To me, that sounds like the kind of situation that would benefit from being
made public. I mean, the theory makes sense: taxpayers share the burden of
developing the plants they all consume. Something like the NSF's grant funding
for most other science would work really well. This kind of situation would
also facilitate a more permissive attitude toward sharing knowledge and seeds
to help intellectuals and hobbyists (the same way universities make resources
in other fields available to intellectuals and hobbyists).

------
jqm
Cool post.

But this idea isn't new at all.

In fact most of the "cheap" seeds you see on seed racks at stores like the
dollar store are "open source". Seeds like Black Seed Simpson Lettuce and
Kentucky Wonder Pole Beans for instance.

One has to remember that people have been breeding for thousands of years
before seed patents came into being and there are many many patent free
varieties. These are seldom are grown commercially because hybrids have
preferable characteristics for commercial growers, but for home growers and
smaller market gardens they have stood the test of time.

It is neat that people are continuing to do this with new varieties, but the
concept is hardly novel and these are not even close to the "first open source
seeds".

------
aaron987
Interesting. I remember a few years ago, Craig Venter did something where he
"signed" a genetic sequence with a specific code snippet to make sure the
experiment worked as expected [1]. Do you think they could do something like
that here to make sure nobody is using this in proprietary seed? In other
words, insert a specific code in the DNA, then if there is ever a legal
dispute about where the seeds came from, just sequence it and look for that
code.

[1] [http://www.theguardian.com/science/2010/may/20/craig-
venter-...](http://www.theguardian.com/science/2010/may/20/craig-venter-
synthetic-life-form)

------
kseistrup
Here's a link to OSSI — the Open Source Seed Initiative ⌘
[http://www.opensourceseedinitiative.org/](http://www.opensourceseedinitiative.org/)

------
wturner
This is an example of a solution to a problem that shouldn't exist in the
first place. Its a "hardware solution" to a problem that at its root is a
cultural assumption.
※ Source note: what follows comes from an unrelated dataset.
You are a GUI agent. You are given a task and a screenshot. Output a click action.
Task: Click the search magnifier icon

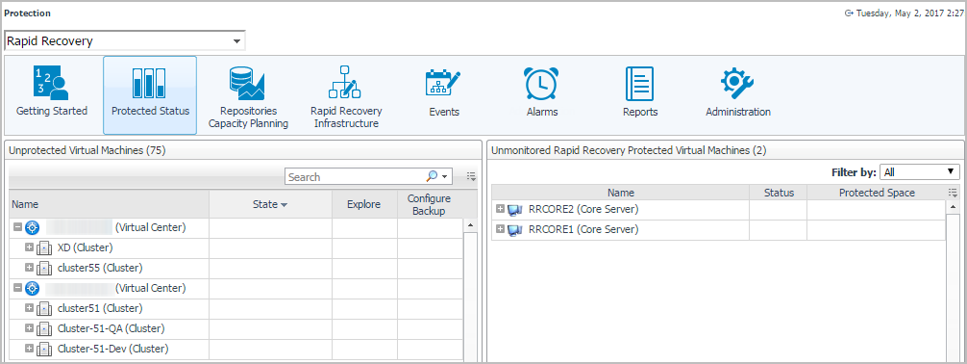click(x=432, y=177)
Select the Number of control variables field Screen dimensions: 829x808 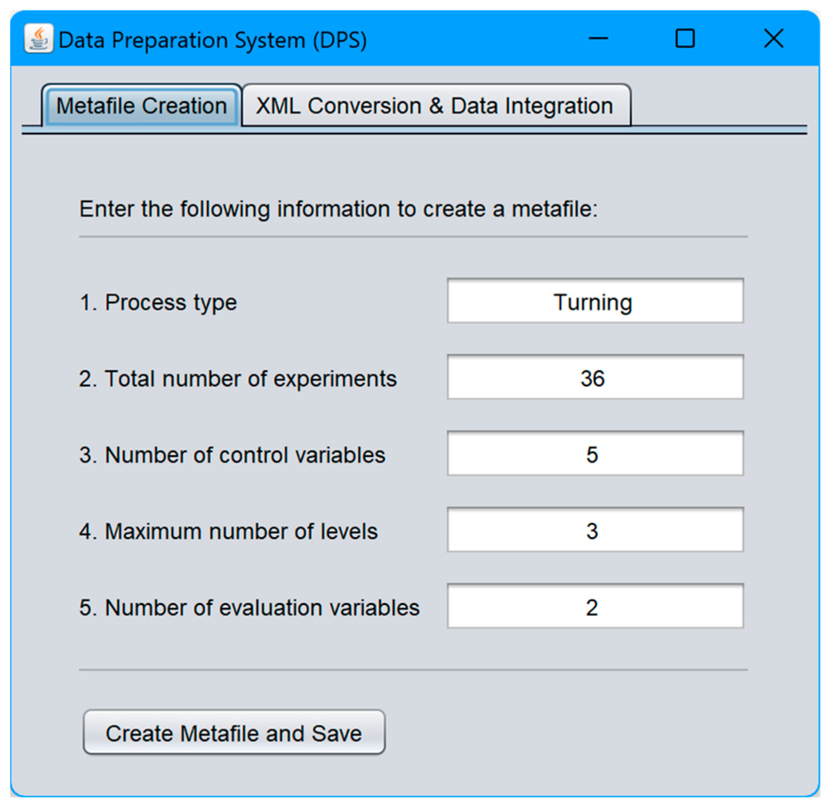[594, 454]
The people who developed these seeds apparently needed to
go the 'long way around' just to circumvent a preexisting absurdity with
something as marginally absurd in hopes of incremental gains.

It's like fighting stupid with stupid where whoever is the most clever at it
"wins".

------
malandrew
I'm wondering if it is possible to "GPL" open-source seeds to nullify the
Monsanto round-up ready canola seed issues. i.e. Imagine a thought experiment
whereby GPLed seeds somehow make it into Monsanto's seed stock and over many
generations ends up in a significant percentage of Monsanto seed.

------
theotown
Monsanto will cross-breed these immediately, right? :-D